== Work order ==
Copy all records verbatim.

== Data section ==
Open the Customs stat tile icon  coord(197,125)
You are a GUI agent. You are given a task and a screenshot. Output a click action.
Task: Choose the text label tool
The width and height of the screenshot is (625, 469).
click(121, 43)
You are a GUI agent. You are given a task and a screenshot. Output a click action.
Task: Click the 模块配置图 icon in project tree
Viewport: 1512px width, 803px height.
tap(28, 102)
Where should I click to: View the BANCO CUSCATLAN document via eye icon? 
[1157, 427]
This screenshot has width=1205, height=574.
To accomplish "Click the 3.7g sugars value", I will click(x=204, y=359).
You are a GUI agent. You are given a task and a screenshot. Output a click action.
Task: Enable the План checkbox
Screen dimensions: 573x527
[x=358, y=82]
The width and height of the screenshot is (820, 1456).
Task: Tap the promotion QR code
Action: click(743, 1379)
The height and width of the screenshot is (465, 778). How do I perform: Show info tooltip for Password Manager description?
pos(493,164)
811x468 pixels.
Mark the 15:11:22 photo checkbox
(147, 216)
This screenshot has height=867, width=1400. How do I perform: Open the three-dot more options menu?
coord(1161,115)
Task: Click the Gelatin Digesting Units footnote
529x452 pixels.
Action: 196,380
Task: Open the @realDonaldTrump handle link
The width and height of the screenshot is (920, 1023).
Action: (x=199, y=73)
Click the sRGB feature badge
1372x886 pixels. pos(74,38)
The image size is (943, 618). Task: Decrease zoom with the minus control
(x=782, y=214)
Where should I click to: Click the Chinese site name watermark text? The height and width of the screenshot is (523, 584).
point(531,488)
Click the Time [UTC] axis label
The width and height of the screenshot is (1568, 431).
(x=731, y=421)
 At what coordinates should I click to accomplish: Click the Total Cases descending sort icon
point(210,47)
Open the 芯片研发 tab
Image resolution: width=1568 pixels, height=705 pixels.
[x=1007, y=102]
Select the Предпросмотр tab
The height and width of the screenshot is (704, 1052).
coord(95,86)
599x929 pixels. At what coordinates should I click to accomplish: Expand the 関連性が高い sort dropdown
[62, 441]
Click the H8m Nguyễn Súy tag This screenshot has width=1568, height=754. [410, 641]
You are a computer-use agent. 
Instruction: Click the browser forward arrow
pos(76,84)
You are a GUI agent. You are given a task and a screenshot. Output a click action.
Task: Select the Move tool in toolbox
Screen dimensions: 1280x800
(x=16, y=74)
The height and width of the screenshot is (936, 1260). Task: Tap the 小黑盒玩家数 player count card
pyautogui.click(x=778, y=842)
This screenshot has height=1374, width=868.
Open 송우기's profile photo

== Task solution ==
Open the Customs stat tile icon  coord(197,125)
You are a GUI agent. You are given a task and a screenshot. Output a click action.
Task: Choose the text label tool
The width and height of the screenshot is (625, 469).
click(121, 43)
You are a GUI agent. You are given a task and a screenshot. Output a click action.
Task: Click the 模块配置图 icon in project tree
Viewport: 1512px width, 803px height.
tap(28, 102)
Where should I click to: View the BANCO CUSCATLAN document via eye icon? 
[1157, 427]
This screenshot has width=1205, height=574.
To accomplish "Click the 3.7g sugars value", I will click(x=204, y=359).
You are a GUI agent. You are given a task and a screenshot. Output a click action.
Task: Enable the План checkbox
Screen dimensions: 573x527
[x=358, y=82]
The width and height of the screenshot is (820, 1456).
Task: Tap the promotion QR code
Action: click(743, 1379)
The height and width of the screenshot is (465, 778). How do I perform: Show info tooltip for Password Manager description?
pos(493,164)
811x468 pixels.
Mark the 15:11:22 photo checkbox
(147, 216)
This screenshot has height=867, width=1400. How do I perform: Open the three-dot more options menu?
coord(1161,115)
Task: Click the Gelatin Digesting Units footnote
529x452 pixels.
Action: 196,380
Task: Open the @realDonaldTrump handle link
The width and height of the screenshot is (920, 1023).
Action: (x=199, y=73)
Click the sRGB feature badge
1372x886 pixels. pos(74,38)
The image size is (943, 618). Task: Decrease zoom with the minus control
(x=782, y=214)
Where should I click to: Click the Chinese site name watermark text? The height and width of the screenshot is (523, 584).
point(531,488)
Click the Time [UTC] axis label
The width and height of the screenshot is (1568, 431).
(x=731, y=421)
 At what coordinates should I click to accomplish: Click the Total Cases descending sort icon
point(210,47)
Open the 芯片研发 tab
Image resolution: width=1568 pixels, height=705 pixels.
[x=1007, y=102]
Select the Предпросмотр tab
The height and width of the screenshot is (704, 1052).
coord(95,86)
599x929 pixels. At what coordinates should I click to accomplish: Expand the 関連性が高い sort dropdown
[62, 441]
Click the H8m Nguyễn Súy tag This screenshot has width=1568, height=754. [410, 641]
You are a computer-use agent. 
Instruction: Click the browser forward arrow
pos(76,84)
You are a GUI agent. You are given a task and a screenshot. Output a click action.
Task: Select the Move tool in toolbox
Screen dimensions: 1280x800
(x=16, y=74)
The height and width of the screenshot is (936, 1260). Task: Tap the 小黑盒玩家数 player count card
pyautogui.click(x=778, y=842)
This screenshot has height=1374, width=868.
Open 송우기's profile photo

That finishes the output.